The fun thing about the M2C scholars is they reject both the dead and the living prophets!

It has always been so. 

Or not, as we discussed above.

Following a dead prophet does not require one to be humble, obedient, or thoughtful. 

This is news--and an astonishingly arrogant claim. I hope the author retracts at least this statement. As bad as M2C rhetoric is overall, this is an inexcusable assertion that I specifically and emphatically reject.

According to this M2C mindset, millions of Christians around the world today who strive to follow Christ and the other prophets and apostles in the Bible ("dead prophets" in the M2C mindset), as well as their ancestors who did the same for millennia, did not have to be "humble, obedient or thoughtful."

That's not only counterfactual, but challenges the very point of Book of Mormon scholarship. If one does not have to be "humble, obedient, or thoughtful" to follow "a dead prophet," why do we have Book of Mormon scholarship at all? The book is nothing but the teachings of dead prophets. Why do we read the book, if not to follow its precepts?

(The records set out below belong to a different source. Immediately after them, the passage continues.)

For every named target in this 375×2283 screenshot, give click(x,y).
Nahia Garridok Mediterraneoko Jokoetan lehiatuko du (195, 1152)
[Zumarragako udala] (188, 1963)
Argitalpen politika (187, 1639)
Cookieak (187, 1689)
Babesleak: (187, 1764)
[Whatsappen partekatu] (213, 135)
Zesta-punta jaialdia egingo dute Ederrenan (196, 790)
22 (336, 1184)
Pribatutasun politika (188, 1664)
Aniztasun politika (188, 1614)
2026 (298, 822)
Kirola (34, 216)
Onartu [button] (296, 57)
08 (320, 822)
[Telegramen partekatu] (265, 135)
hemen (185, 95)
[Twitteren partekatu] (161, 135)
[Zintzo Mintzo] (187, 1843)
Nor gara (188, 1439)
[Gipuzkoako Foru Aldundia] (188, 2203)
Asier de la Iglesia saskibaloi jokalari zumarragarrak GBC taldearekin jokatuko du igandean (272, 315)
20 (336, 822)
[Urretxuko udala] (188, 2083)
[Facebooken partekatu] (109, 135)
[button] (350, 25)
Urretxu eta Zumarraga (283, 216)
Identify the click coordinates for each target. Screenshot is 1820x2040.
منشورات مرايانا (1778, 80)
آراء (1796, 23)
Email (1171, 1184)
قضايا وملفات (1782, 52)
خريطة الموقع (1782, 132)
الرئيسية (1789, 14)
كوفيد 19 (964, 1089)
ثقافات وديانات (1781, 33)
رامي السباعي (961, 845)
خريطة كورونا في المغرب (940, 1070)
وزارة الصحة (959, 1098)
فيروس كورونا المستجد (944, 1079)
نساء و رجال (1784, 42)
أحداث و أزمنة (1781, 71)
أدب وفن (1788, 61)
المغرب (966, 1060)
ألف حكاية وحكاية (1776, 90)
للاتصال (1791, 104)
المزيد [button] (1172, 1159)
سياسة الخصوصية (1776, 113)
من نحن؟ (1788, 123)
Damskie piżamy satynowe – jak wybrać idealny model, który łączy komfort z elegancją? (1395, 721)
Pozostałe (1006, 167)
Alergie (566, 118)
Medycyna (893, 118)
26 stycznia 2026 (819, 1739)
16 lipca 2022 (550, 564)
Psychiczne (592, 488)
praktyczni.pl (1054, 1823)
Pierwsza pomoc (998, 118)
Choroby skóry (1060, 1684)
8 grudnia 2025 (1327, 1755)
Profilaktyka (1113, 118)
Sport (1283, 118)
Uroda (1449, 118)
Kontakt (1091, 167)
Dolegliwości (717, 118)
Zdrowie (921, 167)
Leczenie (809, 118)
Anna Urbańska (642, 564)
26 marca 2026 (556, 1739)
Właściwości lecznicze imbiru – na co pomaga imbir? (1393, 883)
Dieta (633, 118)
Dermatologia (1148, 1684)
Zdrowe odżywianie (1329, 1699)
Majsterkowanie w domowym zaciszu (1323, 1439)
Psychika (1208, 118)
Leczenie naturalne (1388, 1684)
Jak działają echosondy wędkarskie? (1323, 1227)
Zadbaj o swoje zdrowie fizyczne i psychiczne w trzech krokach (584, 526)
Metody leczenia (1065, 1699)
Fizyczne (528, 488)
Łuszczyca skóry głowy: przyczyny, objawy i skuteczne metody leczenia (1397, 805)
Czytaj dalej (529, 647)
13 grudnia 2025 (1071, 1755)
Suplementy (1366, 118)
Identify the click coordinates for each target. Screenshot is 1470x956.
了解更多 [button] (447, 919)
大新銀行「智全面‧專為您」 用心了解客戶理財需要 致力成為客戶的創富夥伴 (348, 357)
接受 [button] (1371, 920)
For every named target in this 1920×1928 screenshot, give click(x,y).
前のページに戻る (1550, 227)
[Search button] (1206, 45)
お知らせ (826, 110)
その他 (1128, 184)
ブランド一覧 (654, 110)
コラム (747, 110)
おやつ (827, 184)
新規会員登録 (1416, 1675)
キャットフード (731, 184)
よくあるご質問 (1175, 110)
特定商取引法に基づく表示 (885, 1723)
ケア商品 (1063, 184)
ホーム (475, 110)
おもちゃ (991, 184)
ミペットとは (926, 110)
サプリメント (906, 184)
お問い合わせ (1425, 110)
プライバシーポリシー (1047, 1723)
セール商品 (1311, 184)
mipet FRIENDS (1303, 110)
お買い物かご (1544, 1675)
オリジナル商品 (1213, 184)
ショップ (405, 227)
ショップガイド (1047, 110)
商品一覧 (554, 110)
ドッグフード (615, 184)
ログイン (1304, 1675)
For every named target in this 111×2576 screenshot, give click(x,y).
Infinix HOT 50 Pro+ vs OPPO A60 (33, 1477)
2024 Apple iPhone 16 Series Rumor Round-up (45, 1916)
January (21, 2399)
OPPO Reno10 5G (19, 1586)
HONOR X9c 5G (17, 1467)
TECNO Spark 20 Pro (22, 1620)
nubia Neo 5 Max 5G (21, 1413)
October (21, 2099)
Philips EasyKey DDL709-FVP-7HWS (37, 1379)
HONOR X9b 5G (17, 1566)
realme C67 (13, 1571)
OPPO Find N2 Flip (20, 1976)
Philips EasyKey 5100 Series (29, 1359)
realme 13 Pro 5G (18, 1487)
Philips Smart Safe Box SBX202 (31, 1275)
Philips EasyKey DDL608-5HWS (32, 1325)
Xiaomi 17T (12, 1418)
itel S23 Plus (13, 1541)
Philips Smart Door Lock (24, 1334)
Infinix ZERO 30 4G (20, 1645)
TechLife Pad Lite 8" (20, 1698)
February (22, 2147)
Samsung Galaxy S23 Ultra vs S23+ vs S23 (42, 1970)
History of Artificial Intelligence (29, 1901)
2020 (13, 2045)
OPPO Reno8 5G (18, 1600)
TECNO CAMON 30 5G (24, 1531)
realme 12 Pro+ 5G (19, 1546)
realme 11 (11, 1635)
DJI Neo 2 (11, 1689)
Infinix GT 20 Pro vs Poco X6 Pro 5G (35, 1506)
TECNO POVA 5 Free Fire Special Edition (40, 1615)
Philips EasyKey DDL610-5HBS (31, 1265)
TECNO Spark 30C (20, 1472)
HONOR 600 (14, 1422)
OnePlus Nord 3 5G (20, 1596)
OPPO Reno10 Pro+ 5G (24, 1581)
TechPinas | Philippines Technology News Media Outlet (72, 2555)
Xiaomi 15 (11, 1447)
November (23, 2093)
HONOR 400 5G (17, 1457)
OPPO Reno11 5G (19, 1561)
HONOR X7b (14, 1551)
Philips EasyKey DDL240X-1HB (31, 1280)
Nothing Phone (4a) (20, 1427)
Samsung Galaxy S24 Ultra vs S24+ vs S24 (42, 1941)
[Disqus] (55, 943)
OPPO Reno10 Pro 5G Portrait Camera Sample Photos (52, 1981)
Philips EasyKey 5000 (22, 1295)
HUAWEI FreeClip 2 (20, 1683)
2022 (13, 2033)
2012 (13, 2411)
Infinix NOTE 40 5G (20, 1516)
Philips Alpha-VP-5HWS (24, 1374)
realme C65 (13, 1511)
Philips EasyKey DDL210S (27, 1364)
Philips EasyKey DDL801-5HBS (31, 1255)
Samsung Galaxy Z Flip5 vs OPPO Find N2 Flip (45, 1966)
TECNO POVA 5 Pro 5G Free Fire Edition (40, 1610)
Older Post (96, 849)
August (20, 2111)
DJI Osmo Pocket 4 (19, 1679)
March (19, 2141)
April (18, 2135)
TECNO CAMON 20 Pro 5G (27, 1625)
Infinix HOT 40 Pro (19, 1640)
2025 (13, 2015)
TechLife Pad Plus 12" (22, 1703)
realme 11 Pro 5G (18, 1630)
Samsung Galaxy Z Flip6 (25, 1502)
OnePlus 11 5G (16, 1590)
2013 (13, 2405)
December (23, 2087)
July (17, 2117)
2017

Oh, wait. Now I see. Sure, Joseph said abiding by the precepts of the Book of Mormon would bring a man closer to God. But Joseph himself is a "dead prophet," and according to our M2C intellectuals, one needn't be "thoughtful" to follow Joseph. 

Notice, this M2C mindset is not limited only to Christians. The billions of people who have sought to follow their spiritual leaders, Christian or not, have always sought to be humble, obedient and thoughtful--but not according to our M2C intellectuals. 

People in their hubris can selectively quote, misinterpret, and re-package a dead prophet to fit their pre-conceived ideas of who, what, where, or how they think he should have been.

If we're focusing on Latter-day Saints, the most prominent and influential people who, in their hubris, are selectively quoting, misinterpreting, and re-packaging the "dead prophets" are the M2C intellectuals who insist the prophets are wrong about the New York Cumorah.